Research on Cannabis Use During Pregnancy

Issues with Self-Reported Data

One of the biggest challenges in cannabis research is the reliability of self-reported data. A study by Shiono et al. highlighted discrepancies between reported cannabis use and actual blood serum levels. The findings suggested that many chronic users underreport their cannabis use, while casual users may not always test positive, making it difficult to determine the true extent of cannabis exposure during pregnancy.

The stigma surrounding cannabis use, especially during pregnancy, further contributes to underreporting. This means that any studies relying on self-reported cannabis use are likely to have inaccuracies, which can skew the reported outcomes.

Potential Effects on Pregnancy Outcomes

A meta-analysis by Jamie Lo et al. attempted to account for methodological issues in cannabis research. The study found that prenatal cannabis use was associated with an increased risk of preterm birth, small-for-gestational-age infants, and perinatal mortality. However, the researchers noted that their confidence in these findings was limited due to the lack of data on the timing and quantity of cannabis use.

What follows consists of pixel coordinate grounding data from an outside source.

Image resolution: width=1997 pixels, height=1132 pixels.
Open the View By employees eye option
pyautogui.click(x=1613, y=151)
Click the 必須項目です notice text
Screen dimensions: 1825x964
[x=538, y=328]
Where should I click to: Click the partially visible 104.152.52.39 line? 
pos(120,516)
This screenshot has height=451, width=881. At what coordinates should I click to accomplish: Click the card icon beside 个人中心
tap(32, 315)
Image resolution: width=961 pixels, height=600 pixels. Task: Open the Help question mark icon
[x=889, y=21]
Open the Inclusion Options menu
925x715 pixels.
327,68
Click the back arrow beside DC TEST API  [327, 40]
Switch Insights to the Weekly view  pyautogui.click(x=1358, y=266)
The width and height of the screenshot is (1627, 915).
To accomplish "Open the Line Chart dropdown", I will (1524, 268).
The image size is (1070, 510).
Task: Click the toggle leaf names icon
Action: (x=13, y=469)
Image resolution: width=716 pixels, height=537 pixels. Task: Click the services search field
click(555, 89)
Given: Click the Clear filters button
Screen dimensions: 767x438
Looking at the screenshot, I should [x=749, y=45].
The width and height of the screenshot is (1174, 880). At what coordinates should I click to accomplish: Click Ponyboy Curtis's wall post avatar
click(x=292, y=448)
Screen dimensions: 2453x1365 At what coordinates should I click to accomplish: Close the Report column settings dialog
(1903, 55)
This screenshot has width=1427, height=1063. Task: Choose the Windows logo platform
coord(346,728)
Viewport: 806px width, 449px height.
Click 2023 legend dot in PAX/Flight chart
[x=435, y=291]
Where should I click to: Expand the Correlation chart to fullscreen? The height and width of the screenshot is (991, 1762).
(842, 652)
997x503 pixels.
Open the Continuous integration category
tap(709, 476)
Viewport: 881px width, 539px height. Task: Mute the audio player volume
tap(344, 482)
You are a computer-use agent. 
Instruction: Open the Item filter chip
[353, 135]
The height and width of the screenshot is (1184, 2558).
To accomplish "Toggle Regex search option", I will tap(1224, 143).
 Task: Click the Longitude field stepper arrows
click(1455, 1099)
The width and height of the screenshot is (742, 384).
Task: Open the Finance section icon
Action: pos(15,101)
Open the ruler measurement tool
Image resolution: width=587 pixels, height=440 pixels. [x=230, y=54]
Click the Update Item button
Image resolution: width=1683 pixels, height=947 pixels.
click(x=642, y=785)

Some studies suggest that cannabis exposure in utero may contribute to long-term neurodevelopmental effects in children, including issues with attention, hyperactivity, and impulsivity. However, these studies primarily establish correlation rather than causation, making it unclear whether cannabis is directly responsible for these outcomes.

Perception of Risk and Information Sources

Many pregnant individuals who use cannabis do so while weighing potential risks against perceived benefits. A study by Meredith Vanstone et al. found that women sought information from a variety of sources, including healthcare providers, the internet, friends and family, and cannabis retailers.

Healthcare providers were often not a preferred source due to a lack of clear guidance and concerns about judgment or punitive responses. Instead, many relied on online sources for anonymous information-seeking. The study also found that women struggled to reconcile conflicting information from different sources, highlighting the need for clearer, evidence-based guidance.

Why Do Some Pregnant Individuals Use Cannabis?

Another study by Vanstone et al. explored the motivations behind cannabis use during pregnancy. The research identified three main reasons:

  • Coping – Using cannabis to manage stress, anxiety, or other difficult emotions.
  • Sensation-Seeking – Using cannabis recreationally to achieve a high.
  • Symptom Management – Using cannabis to relieve nausea, pain, or other pregnancy-related symptoms, either with or without medical guidance.

The study found that many women reduced or altered their cannabis use during pregnancy, shifting away from recreational purposes and focusing more on symptom relief. However, patterns of use often returned to pre-pregnancy levels during lactation.

Conclusion

The relationship between cannabis use and pregnancy outcomes remains an area of uncertainty. While some studies suggest potential risks, methodological limitations make it difficult to establish clear causal links.

Pregnant individuals who use cannabis are often aware of the potential risks and try to balance them against the benefits. However, a lack of accessible, non-judgmental medical guidance leaves many relying on inconsistent or incomplete information. More research is needed to provide definitive answers, and healthcare providers must work towards offering clearer, unbiased education on the subject.

Ultimately, decisions about cannabis use during pregnancy should be made with the best available information, guided by both scientific evidence and personal health considerations.